··· Exercise material ···
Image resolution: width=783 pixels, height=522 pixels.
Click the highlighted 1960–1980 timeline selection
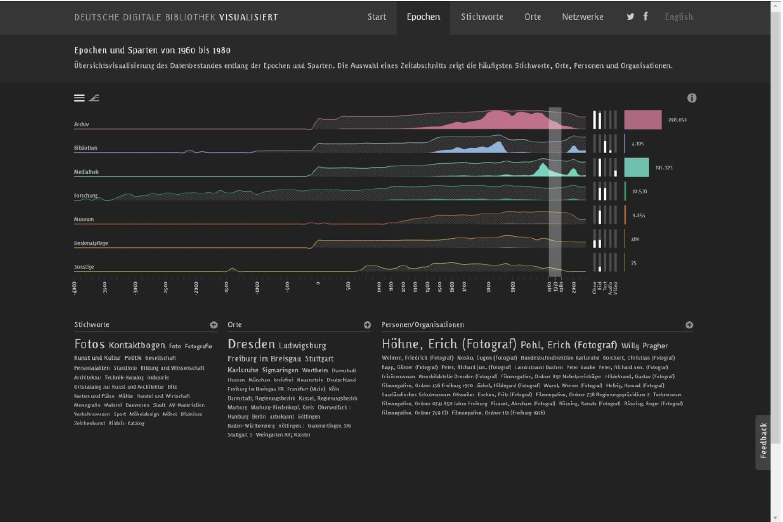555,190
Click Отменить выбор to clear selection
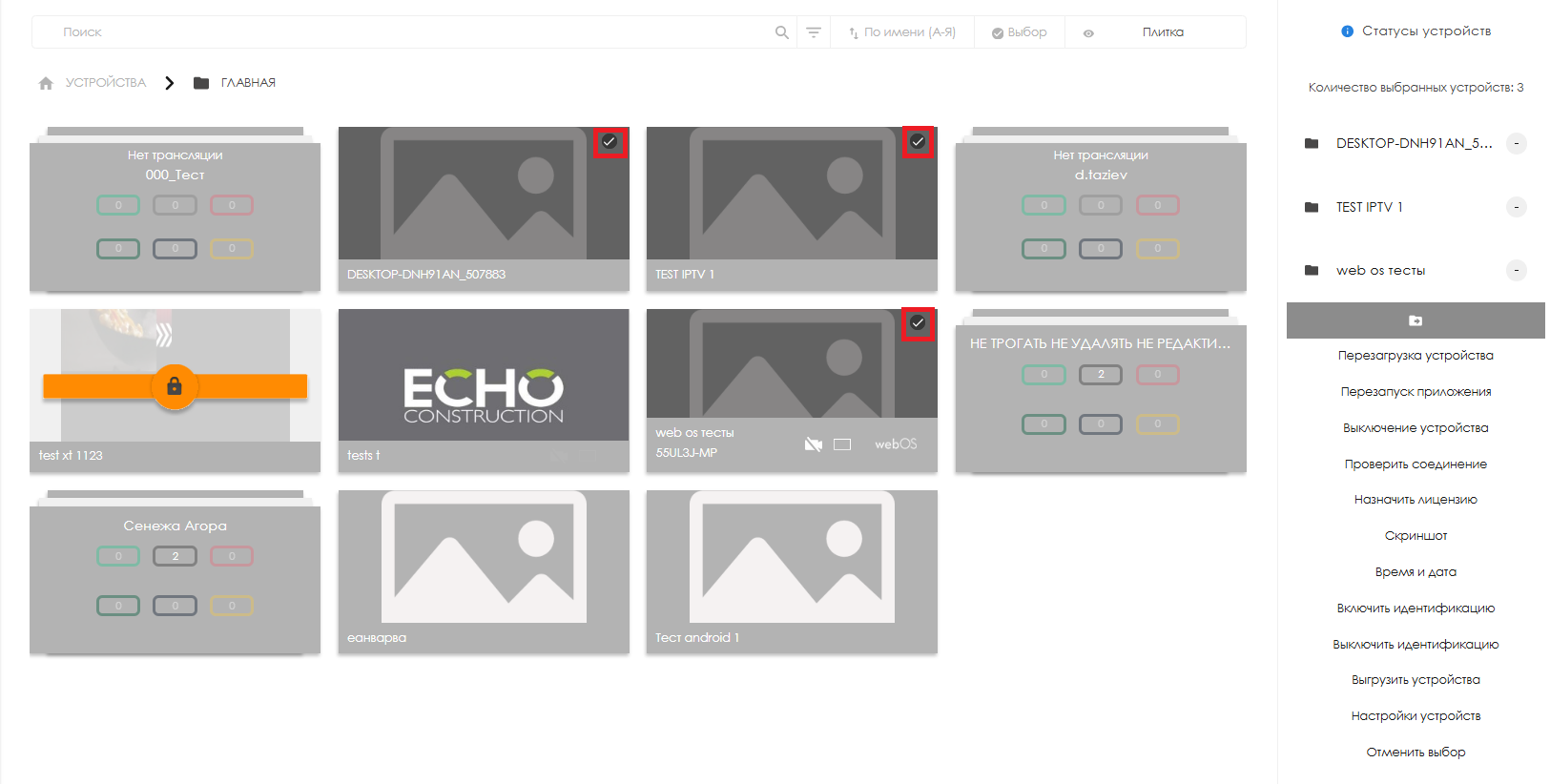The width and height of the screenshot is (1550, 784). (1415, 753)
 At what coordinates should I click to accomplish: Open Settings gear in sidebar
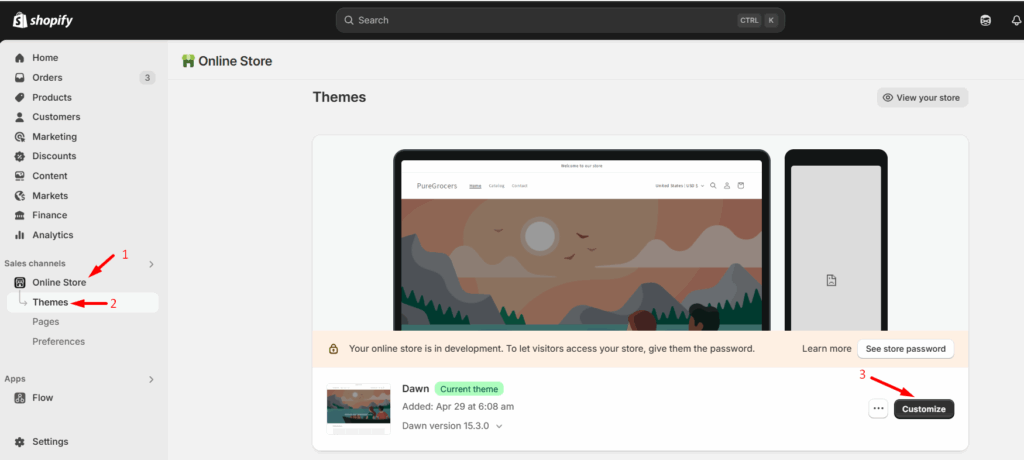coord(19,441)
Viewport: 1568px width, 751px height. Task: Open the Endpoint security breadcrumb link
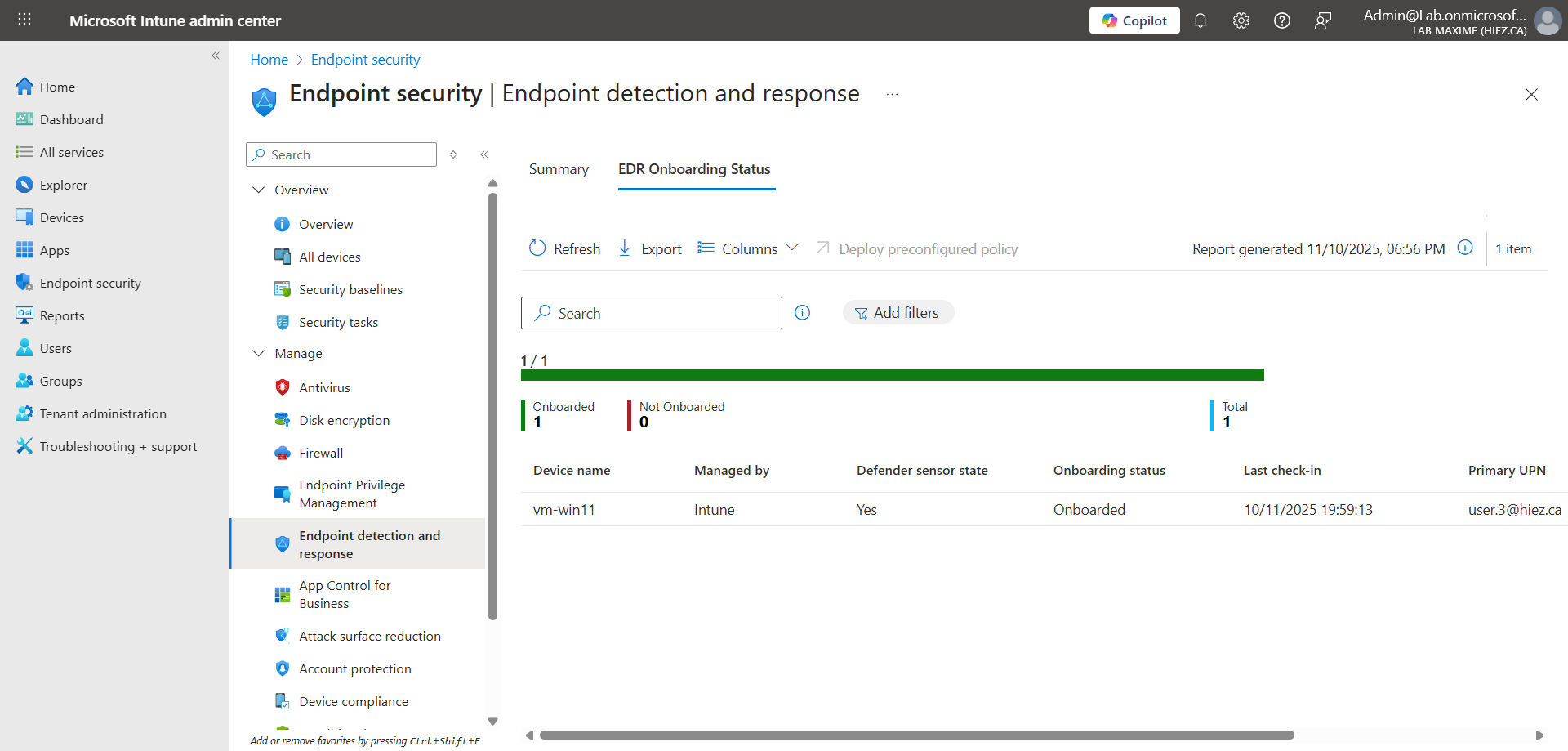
···
··· Exercise material ···
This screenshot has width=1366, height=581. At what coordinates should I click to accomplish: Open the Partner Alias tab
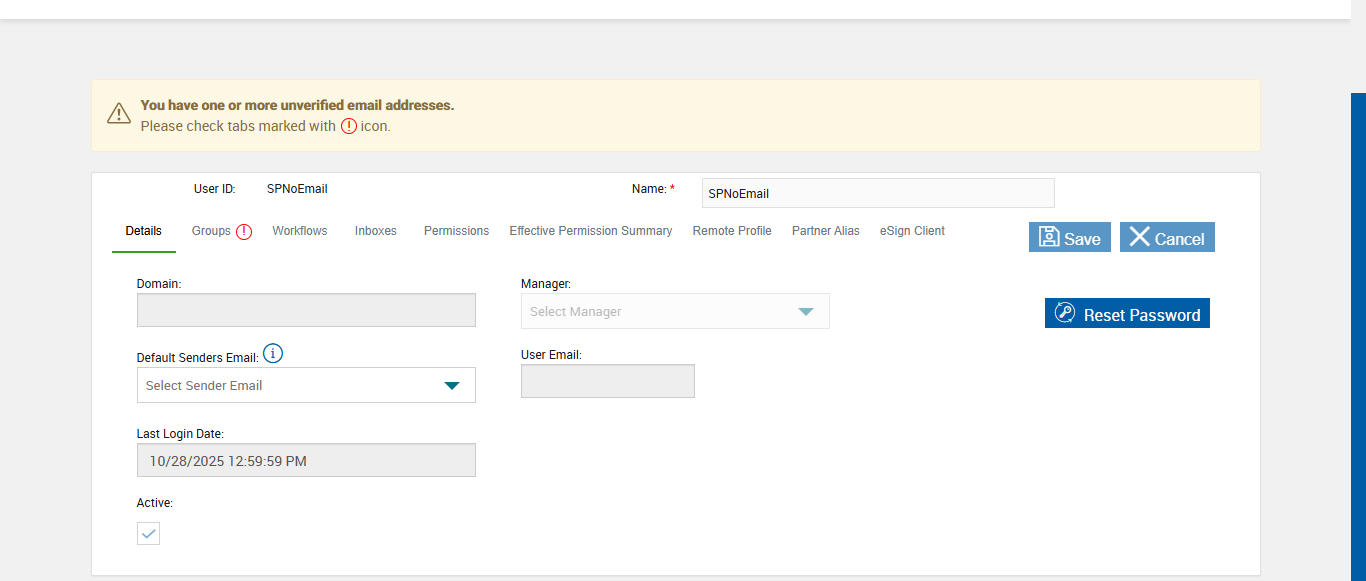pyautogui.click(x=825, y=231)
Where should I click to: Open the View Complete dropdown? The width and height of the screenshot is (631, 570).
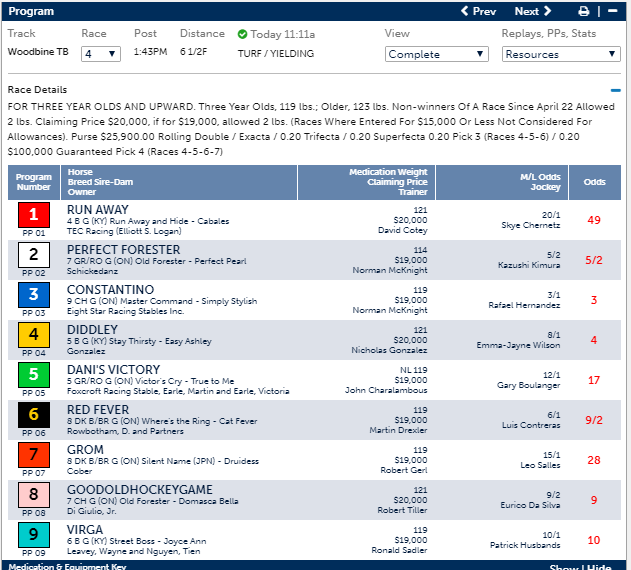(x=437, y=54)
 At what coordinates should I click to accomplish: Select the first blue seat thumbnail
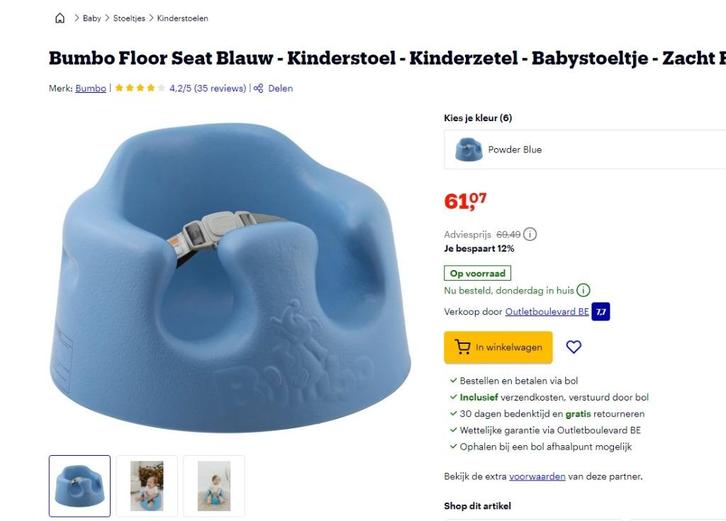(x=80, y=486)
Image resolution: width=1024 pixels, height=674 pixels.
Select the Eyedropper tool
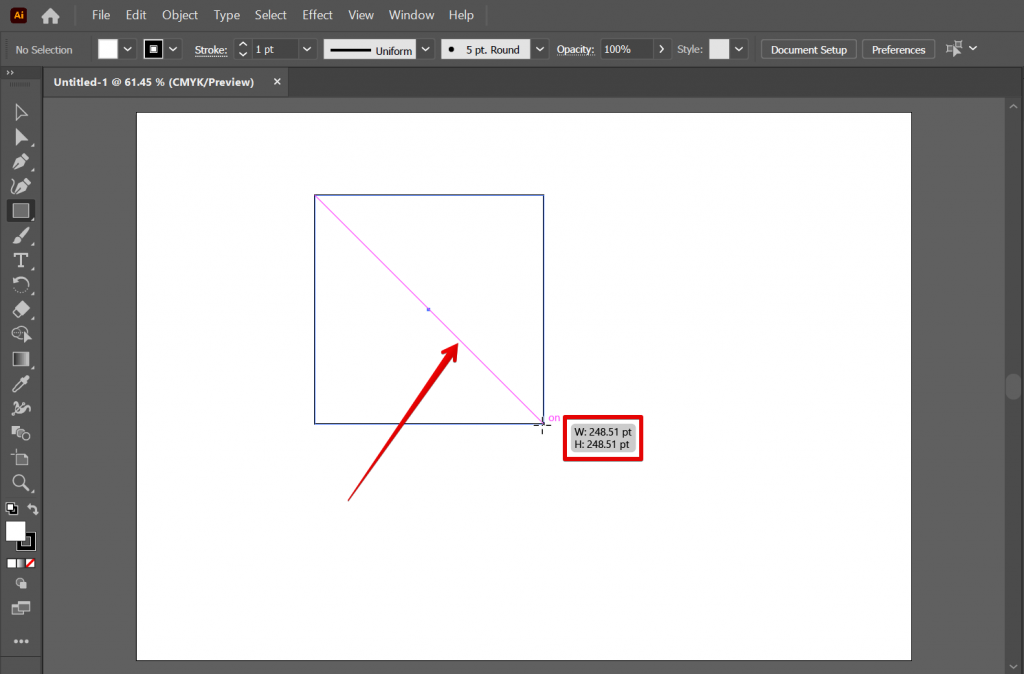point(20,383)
···
What to do:
Output only the lines above from the one containing "At what coordinates should I click to accomplish: Open Settings" to the one containing "Viewport: 1568px width, 751px", both included, exactly as written and with no pictures.

Exercise answer:
 At what coordinates should I click to accomplish: Open Settings gear in sidebar
coord(19,441)
Viewport: 1568px width, 751px height. Task: Open the Endpoint security breadcrumb link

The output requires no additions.